[Recorded data — start]

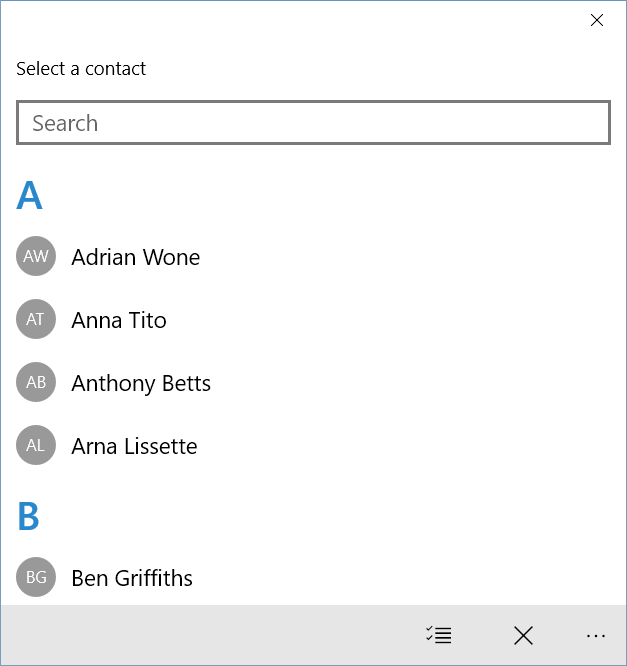The height and width of the screenshot is (666, 627).
Task: Pick Anthony Betts contact name
Action: [141, 383]
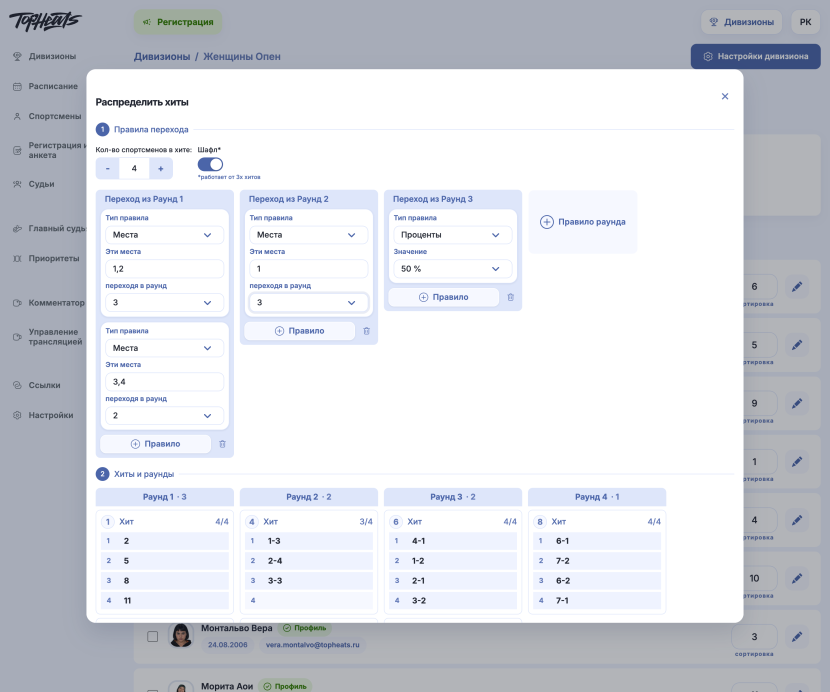The width and height of the screenshot is (830, 692).
Task: Tick the checkbox beside Монтальво Вера
Action: [x=152, y=636]
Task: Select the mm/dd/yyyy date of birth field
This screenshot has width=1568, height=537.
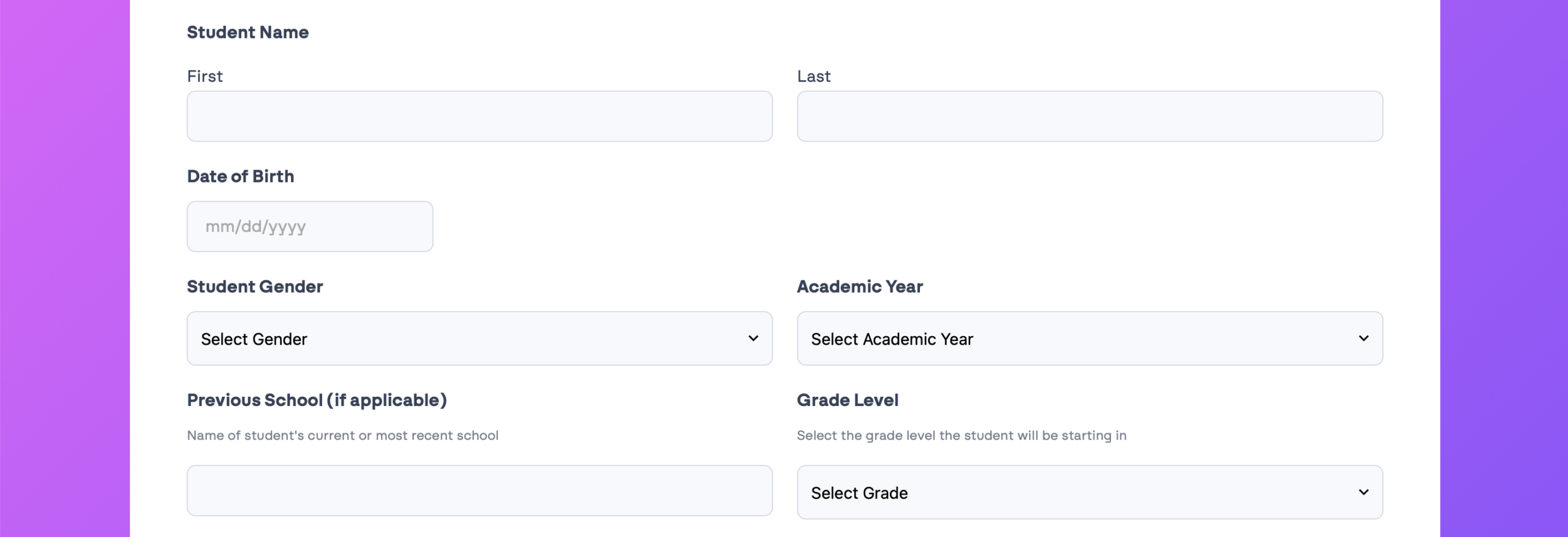Action: (x=309, y=227)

[Recorded data — finish]

Requirement
Reproduce exactly, without any picture, the lines from the one bearing "Task: Select the" to the last line of the records above.

Task result
Task: Select the mm/dd/yyyy date of birth field
This screenshot has width=1568, height=537.
Action: (x=309, y=227)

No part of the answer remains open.